#### AUSZUG ZUM LESEN
■ ■ ■
Also ich hab heut das Loch fertig gegraben und komme auf etwa 80cm Tiefe,
2,5m Länge und 3m Breite. Ich habe noch 2 Zeichnugen gemacht, die ihr gerne ändern dürft, falls euch was auffällt! Ich weiß einfach nicht, wie ich den Einlauf machen soll! Von oben, oder von unten (Einläufe bis zum Boden des Filters), oder von oben und dann durch eine Sperre (siehe Zeichnung) das Wasser nach unten leiten?Könntet ihr mir da bitte nochmal helfen, damit ich die beste Durchströmung erreiche?Und da ich kein __ Schilf pflanzen kann, weil ich das ganze mit Folie machen möchte, stellt sich mir noch die Frage Zwecks der Durchwurzelung der ganzen Tiefe?

Gruß, Basti


----------



## juergen-b (18. Juni 2008)

*AW: Unterscheidung: Biofilter-Pflanzenfilter-Bodenfilter*

servus basti,

sorry ........ ich würde nicht aus folie bauen ........ wenn denn  

ICH würde ...... zuerst eine kleine einlaufkammer bauen, grobe steine rein , von hier verteiler mit rohren auf die gesamte durchströmende fläche (optimal wäre abschottbar) bringt viel bei evt. rep. bzw. reinigungsarbeiten......... auslauf genauso ....... boden leicht konisch zur revisionsöffnung hin ..... hilft falls du mal spülen willst


----------



## p3ox (18. Juni 2008)

*AW: Unterscheidung: Biofilter-Pflanzenfilter-Bodenfilter*

Hi Jürgen, 
also betonieren oder Mauern übersteigt eigentl. meine finanziellen Möglichkeiten und mein Können  hab noch nie gemauert bzw. ein Fundament gegossen.

Gruß, Basti


----------



## p3ox (18. Juni 2008)

*AW: Unterscheidung: Biofilter-Pflanzenfilter-Bodenfilter*

Also, das Loch ist soweit fertig. 
Endmaße: Länge: 2,75m Breite: 3,20m und Tiefe 0,80m 
ergibt ein Volumen von ca. 7500 Litern! Ich glaub ich hab mich da total verschätzt...das is doch viel zu groß für nen Bodenfilter ! wenn ich den gebrochenen Blähton in einer Dicke von 50cm auftragen würde, bräuchte ich etwa 4m³ davon, das ist ja unbezahlbar bei Preisen von 160,-/m³! 
Mit Feinkies 2-8mm funktioniert das ja nicht, oder?

Gruß, Basti


----------



## karsten. (19. Juni 2008)

*AW: Unterscheidung: Biofilter-Pflanzenfilter-Bodenfilter*

Doch

nur nicht so effektiv  (etwa um 2 Lichtjahre)  

dann sind noch mehr Maßnahmen zu Wasserleitung zu treffen 

versuch doch mal ,
ob Du günstig Lava 16/32 bekommst 

https://www.hobby-gartenteich.de/gallery/files/4/5/5/wespe_695644.jpg


mfG


----------



## Platin (19. Juni 2008)
■ ■ ■
#### BEREITGESTELLTES MATERIAL
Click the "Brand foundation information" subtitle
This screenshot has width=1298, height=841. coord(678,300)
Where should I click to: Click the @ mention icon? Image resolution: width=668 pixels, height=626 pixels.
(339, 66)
■ ■ ■
#### AUFGABEN ZUR ÜBUNG
1/ Beantworte die folgenden Fragen zum Forumsauszug.
(a) Welche Tiefe gibt Basti in den Endmaßen für das Loch an?
(b) Welchen Preis pro Kubikmeter nennt Basti für gebrochenen Blähton?
(c) Welches Material soll Basti laut karsten. günstig zu bekommen versuchen?
2/ Ändere den Forumsauszug von "versuch doch mal" bis einschließlich "Platin (19. Juni 2008)", indem du "Lava" durch "Bims" ersetzt.
Die Auflistung hat keinen Bezug zum Forumsauszug.

#### LÖSUNGEN
1/
(a) Die Tiefe beträgt 0,80 m.
(b) Er nennt einen Preis von 160,- pro m³.
(c) Er soll versuchen, günstig Lava 16/32 zu bekommen.

2/
versuch doch mal ,
ob Du günstig Bims 16/32 bekommst 

https://www.hobby-gartenteich.de/gallery/files/4/5/5/wespe_695644.jpg


mfG


----------



## Platin (19. Juni 2008)